Du point de vue de ce deuxième niveau de d’expérience, Bond n’est ni impuissant, ni puissant. Il est dans un entre deux. Il ne répond pas mécaniquement à la haine. Il est libre de choisir s’il va suivre la haine ou s’il va renoncer à la suivre. Une machine, une Intelligence Artificielle, ne peuvent pas comprendre ce niveau d’expérience. Cette expérience est fondamentalement humaine. Elle est peut-être même ce qu’il y a de plus précieux dans ce qui fait notre humanité.
La liberté, à ce niveau d’expérience passe par le lien avec ce qui est.
On ne se propose plus de supprimer ce qui contraint mais on a le choix de rencontrer ce qui contraint; voie ouverte à traverser les crises qui se rencontre plutôt qu’à les fuir.
Ce qui ne veut pas dire que ce qui est doit rester comme c’est. Cela signifie juste que l’on découvre à cet instant que ce qui est ne nous détermine pas. Nous sommes nous-mêmes à l’origine de ce que nous avons la possibilité d’entreprendre. Nous avons le choix de l’être.
Le troisième niveau d’expérience
C’est le moment du choix proprement dit.
Le premier niveau d’expérience donne de vivre le cadre contraignant qui pousse à réagir. Il nous fait rencontrer les conditions extérieures de la liberté.
Le deuxième niveau d’expérience offre la possibilité de ne pas réagir et d’avoir le choix d’agir plutôt que de réagir. C’est la condition intérieure de la liberté.
Le troisième niveau d’expérience, c’est le choix proprement dit.
James Bond décide ce soir là de ne pas tirer et de livrer Blofeld à son supérieur hiérarchique.
Le choix que l’on fait, c’est l’exercice de la liberté.
Il faut que le premier niveau d’expérience existe afin que l’on ait la liberté de se perdre dans ce que la haine demande. S’il n’y avait pas la possibilité de suivre la haine aveuglement et de se perdre en elle, il n’y aurait pas la possibilité de pouvoir choisir librement de ne pas le faire. Il n’y aurait pas de liberté possible.
On est toujours libre de choisir de ne pas suivre la possibilité de ce choix. Mais alors, en suivant la logique de ce que “les tripes” veulent de nous (la chair est faible), on fait du tort à ce qui en nous n’est pas déterminé par la chair. On fait du tort à l’esprit humain qui peut se manifester dans le choix de ne pas suivre la mécanique corporelle à laquelle la haine et la peur nous enchainent. C’est en cet instant une impiété quant à l’esprit; et nous en sommes seuls responsables en cet instant.

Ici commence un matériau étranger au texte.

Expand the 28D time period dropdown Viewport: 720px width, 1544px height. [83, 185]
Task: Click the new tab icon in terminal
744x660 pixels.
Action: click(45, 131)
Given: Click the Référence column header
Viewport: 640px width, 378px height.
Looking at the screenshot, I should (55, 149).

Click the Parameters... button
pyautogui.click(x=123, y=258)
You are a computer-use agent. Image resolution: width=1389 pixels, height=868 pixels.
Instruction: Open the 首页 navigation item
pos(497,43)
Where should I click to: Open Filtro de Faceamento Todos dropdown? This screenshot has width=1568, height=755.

Puisqu’il en va de l’exercice de notre liberté, personne d’autre que nous-mêmes ne pourra compenser ce qui arrivera du fait de notre impiété.
Cependant, ce troisième niveau d’expérience se reproposera toujours, à chaque instant. Il se proposera durant toute la vie à l’exercice de notre liberté.
Guillaume Lemonde
Médecin, chercheur, développe et enseigne la démarche Saluto dans ses différents champs d'application. Après des études de médecine à Lyon, il découvre la pédagogie curative et la sociothérapie, alliant la pédagogie et la santé. Pour lui, la question de toujours est d’offrir l’espace et les moyens permettant à chacun de devenir acteur de sa vie. Il ouvre un cabinet en Allemagne où il poursuit ses recherches dans le cadre de l’éducation spécialisée, puis en Suisse.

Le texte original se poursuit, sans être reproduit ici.